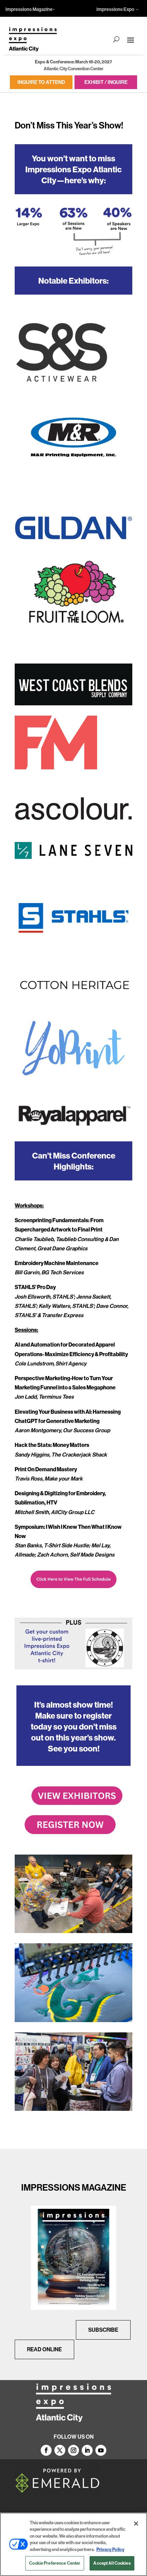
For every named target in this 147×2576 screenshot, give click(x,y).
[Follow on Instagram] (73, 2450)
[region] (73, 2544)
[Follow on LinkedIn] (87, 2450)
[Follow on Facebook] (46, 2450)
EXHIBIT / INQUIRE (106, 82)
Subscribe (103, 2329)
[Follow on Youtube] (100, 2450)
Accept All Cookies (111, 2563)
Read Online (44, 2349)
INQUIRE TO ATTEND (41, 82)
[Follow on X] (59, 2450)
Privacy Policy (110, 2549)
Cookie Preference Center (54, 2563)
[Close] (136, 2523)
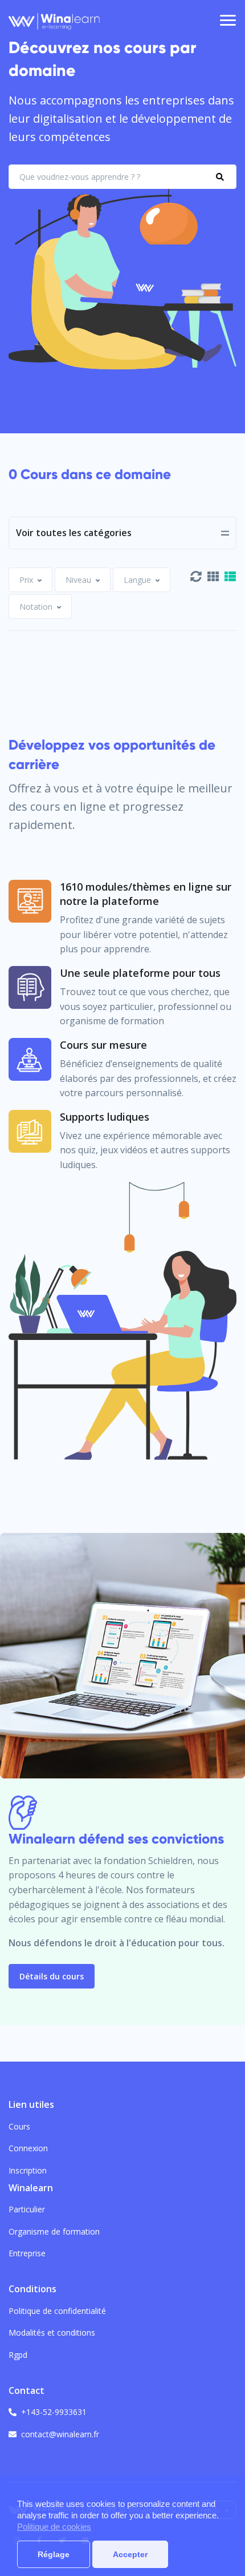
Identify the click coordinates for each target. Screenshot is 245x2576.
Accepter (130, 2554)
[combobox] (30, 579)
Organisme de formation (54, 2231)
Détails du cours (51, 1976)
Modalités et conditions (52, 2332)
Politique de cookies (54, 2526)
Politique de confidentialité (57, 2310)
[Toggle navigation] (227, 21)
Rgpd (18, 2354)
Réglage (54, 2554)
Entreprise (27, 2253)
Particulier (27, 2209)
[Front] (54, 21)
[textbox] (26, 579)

━━━━━━━━━━━━━━━━

Copy out the entries verbatim and leave the images out.

For every named target in this 147×2576 screenshot, give click(x,y).
[Follow on Instagram] (73, 2450)
[region] (73, 2544)
[Follow on LinkedIn] (87, 2450)
[Follow on Facebook] (46, 2450)
EXHIBIT / INQUIRE (106, 82)
Subscribe (103, 2329)
[Follow on Youtube] (100, 2450)
Accept All Cookies (111, 2563)
Read Online (44, 2349)
INQUIRE TO ATTEND (41, 82)
[Follow on X] (59, 2450)
Privacy Policy (110, 2549)
Cookie Preference Center (54, 2563)
[Close] (136, 2523)
Identify the click coordinates for each target. Screenshot is 245x2576.
Accepter (130, 2554)
[combobox] (30, 579)
Organisme de formation (54, 2231)
Détails du cours (51, 1976)
Modalités et conditions (52, 2332)
Politique de cookies (54, 2526)
Politique de confidentialité (57, 2310)
[Toggle navigation] (227, 21)
Rgpd (18, 2354)
Réglage (54, 2554)
Entreprise (27, 2253)
Particulier (27, 2209)
[Front] (54, 21)
[textbox] (26, 579)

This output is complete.